Youth Vote Blow for MDC
Young people show little interest in backing the opposition in next year’s elections.
Youth Vote Blow for MDC
Young people show little interest in backing the opposition in next year’s elections.
In what were regarded as watershed elections in 2000 - the first national poll that pit the Movement for Democratic Change, MDC, and Robert Mugabe’s increasingly unpopular ruling ZANU-PF against each other - Zimbabwean youths emerged as the largest voting bloc.
They came in huge numbers to cast their vote for the then-newly established MDC. Bulawayo youths worked hard to mobilise other young voters in the run-up to the election, even though this risked a backlash from ZANU-PF activists notorious for meting out violence against their political opponents.
But the hopes and enthusiasm of youngsters who took part in the election were dashed when ZAUN-PF emerged victorious - albeit by a narrow margin which many observers attributed to vote-rigging.
It was an electoral defeat that not only shook the opposition but also the young men and women who had queued for hours under the blistering sun to "vote for change", as the slogan went.
"I was based in Harare then, and I took the long train trip to Bulawayo to vote in my constituency where I had been registered as a voter," a then student and now practicing journalist recalled this week. "But along with others, our disappointment was written all over our faces when the election results came out."
Although ZANU-PF narrowly took the majority parliamentary seats, and the opposition quickly alleged electoral fraud, observer missions were divided: African teams endorsed the results, while their western counterparts criticised the poll for being held in a climate that was neither free nor fair.

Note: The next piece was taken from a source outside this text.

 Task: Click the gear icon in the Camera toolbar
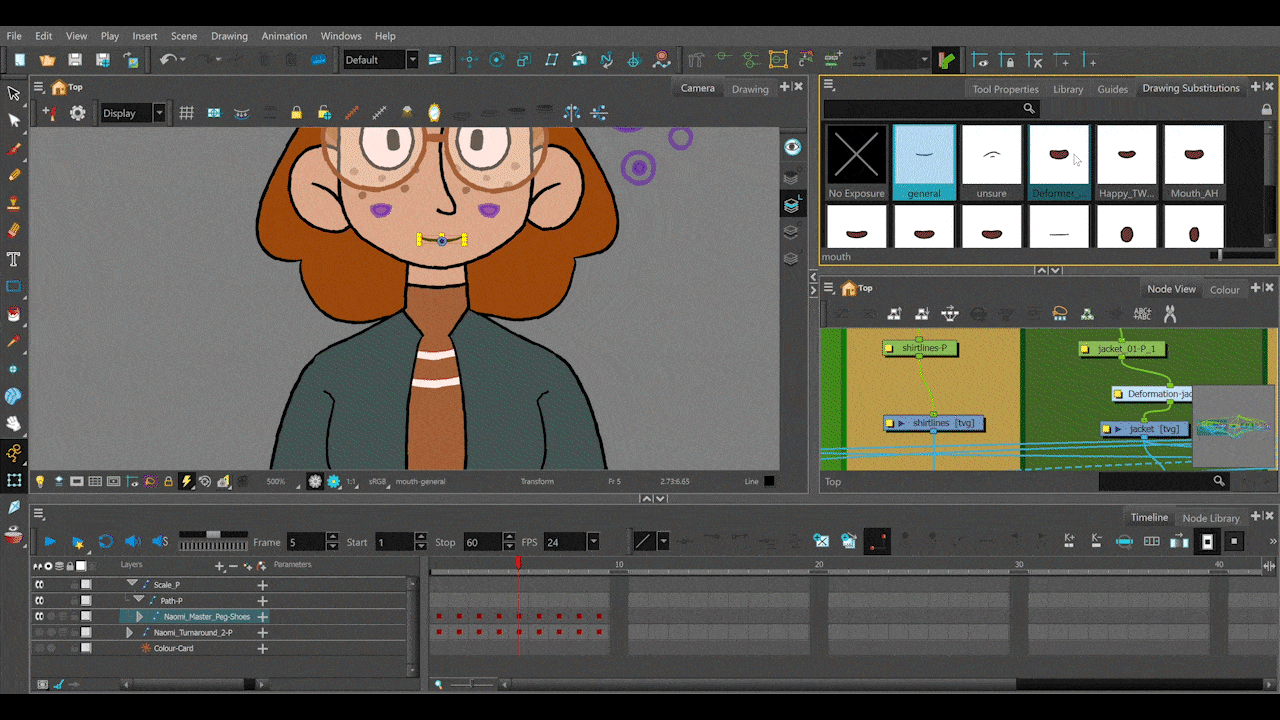(77, 113)
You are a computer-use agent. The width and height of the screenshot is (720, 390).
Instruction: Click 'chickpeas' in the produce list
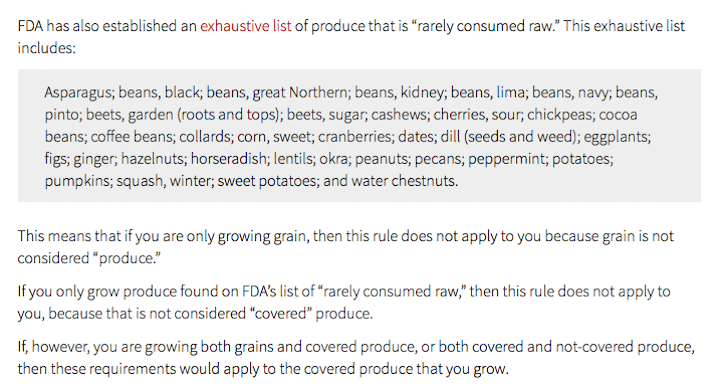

Nonetheless, presidential elections in 2002 pitting Mugabe against the MDC’s Morgan Tsvangirai saw enthusiasm again rekindled. But this time the youth, probably still the biggest voting bloc, approached the poll with calculated caution.
"While some thronged the polling stations, others were already complaining that there was no need to waste their time as Mugabe would win," the Bulawayo-based journalist told IWPR.
And win Mugabe did. He claimed 56 per cent of the vote. The opposition again alleged electoral fraud. The electorate’s frustration with the ballot’s failure to usher in a peaceful political transition led to widespread disillusionment and apathy.
In 2005, the MDC got its biggest electoral drubbing with ZANU-PF claiming 78 out of 120 elected seats. The MDC lost the seats it had won in 2000.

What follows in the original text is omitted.